=== DATA SUPPLIED ===

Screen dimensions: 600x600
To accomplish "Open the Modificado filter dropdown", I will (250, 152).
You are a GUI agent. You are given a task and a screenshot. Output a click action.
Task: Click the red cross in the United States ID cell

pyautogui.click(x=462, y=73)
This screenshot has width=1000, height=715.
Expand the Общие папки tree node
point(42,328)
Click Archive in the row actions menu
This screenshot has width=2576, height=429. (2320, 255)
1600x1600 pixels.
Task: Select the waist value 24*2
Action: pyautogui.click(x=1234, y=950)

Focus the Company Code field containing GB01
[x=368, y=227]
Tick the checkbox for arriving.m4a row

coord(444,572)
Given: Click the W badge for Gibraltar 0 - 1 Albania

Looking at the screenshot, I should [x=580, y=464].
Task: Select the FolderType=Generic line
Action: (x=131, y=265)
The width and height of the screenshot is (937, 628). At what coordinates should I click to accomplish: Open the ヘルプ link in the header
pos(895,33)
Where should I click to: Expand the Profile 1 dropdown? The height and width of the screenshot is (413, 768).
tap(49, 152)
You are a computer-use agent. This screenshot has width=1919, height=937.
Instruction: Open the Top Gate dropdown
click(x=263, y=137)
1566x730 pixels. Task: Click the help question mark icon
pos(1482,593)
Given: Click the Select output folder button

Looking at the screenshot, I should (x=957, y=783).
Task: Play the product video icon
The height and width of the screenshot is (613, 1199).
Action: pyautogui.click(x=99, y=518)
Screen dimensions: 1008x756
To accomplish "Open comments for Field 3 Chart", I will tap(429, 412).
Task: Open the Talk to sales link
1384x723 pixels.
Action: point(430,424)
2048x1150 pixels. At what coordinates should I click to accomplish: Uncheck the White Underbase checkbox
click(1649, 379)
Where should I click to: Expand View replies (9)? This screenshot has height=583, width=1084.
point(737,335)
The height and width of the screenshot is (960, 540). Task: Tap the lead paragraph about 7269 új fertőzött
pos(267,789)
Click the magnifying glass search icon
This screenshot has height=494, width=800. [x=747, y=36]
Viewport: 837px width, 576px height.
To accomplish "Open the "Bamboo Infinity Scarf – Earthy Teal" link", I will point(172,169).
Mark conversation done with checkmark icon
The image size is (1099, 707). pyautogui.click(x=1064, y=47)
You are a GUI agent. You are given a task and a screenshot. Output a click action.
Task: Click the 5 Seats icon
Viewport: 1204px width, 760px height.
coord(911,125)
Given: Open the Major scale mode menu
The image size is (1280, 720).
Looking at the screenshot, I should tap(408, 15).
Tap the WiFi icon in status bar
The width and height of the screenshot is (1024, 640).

===

TASK REQUIREMENTS: Transcribe the full listing above without leaving anything out.

RESULT OF THE EXERCISE:
Screen dimensions: 600x600
To accomplish "Open the Modificado filter dropdown", I will (250, 152).
You are a GUI agent. You are given a task and a screenshot. Output a click action.
Task: Click the red cross in the United States ID cell

pyautogui.click(x=462, y=73)
This screenshot has width=1000, height=715.
Expand the Общие папки tree node
point(42,328)
Click Archive in the row actions menu
This screenshot has width=2576, height=429. (2320, 255)
1600x1600 pixels.
Task: Select the waist value 24*2
Action: pyautogui.click(x=1234, y=950)

Focus the Company Code field containing GB01
[x=368, y=227]
Tick the checkbox for arriving.m4a row

coord(444,572)
Given: Click the W badge for Gibraltar 0 - 1 Albania

Looking at the screenshot, I should [x=580, y=464].
Task: Select the FolderType=Generic line
Action: (x=131, y=265)
The width and height of the screenshot is (937, 628). At what coordinates should I click to accomplish: Open the ヘルプ link in the header
pos(895,33)
Where should I click to: Expand the Profile 1 dropdown? The height and width of the screenshot is (413, 768).
tap(49, 152)
You are a computer-use agent. This screenshot has width=1919, height=937.
Instruction: Open the Top Gate dropdown
click(x=263, y=137)
1566x730 pixels. Task: Click the help question mark icon
pos(1482,593)
Given: Click the Select output folder button

Looking at the screenshot, I should (x=957, y=783).
Task: Play the product video icon
The height and width of the screenshot is (613, 1199).
Action: pyautogui.click(x=99, y=518)
Screen dimensions: 1008x756
To accomplish "Open comments for Field 3 Chart", I will tap(429, 412).
Task: Open the Talk to sales link
1384x723 pixels.
Action: point(430,424)
2048x1150 pixels. At what coordinates should I click to accomplish: Uncheck the White Underbase checkbox
click(1649, 379)
Where should I click to: Expand View replies (9)? This screenshot has height=583, width=1084.
point(737,335)
The height and width of the screenshot is (960, 540). Task: Tap the lead paragraph about 7269 új fertőzött
pos(267,789)
Click the magnifying glass search icon
This screenshot has height=494, width=800. [x=747, y=36]
Viewport: 837px width, 576px height.
To accomplish "Open the "Bamboo Infinity Scarf – Earthy Teal" link", I will point(172,169).
Mark conversation done with checkmark icon
The image size is (1099, 707). pyautogui.click(x=1064, y=47)
You are a GUI agent. You are given a task and a screenshot. Output a click action.
Task: Click the 5 Seats icon
Viewport: 1204px width, 760px height.
coord(911,125)
Given: Open the Major scale mode menu
The image size is (1280, 720).
Looking at the screenshot, I should tap(408, 15).
Tap the WiFi icon in status bar
The width and height of the screenshot is (1024, 640).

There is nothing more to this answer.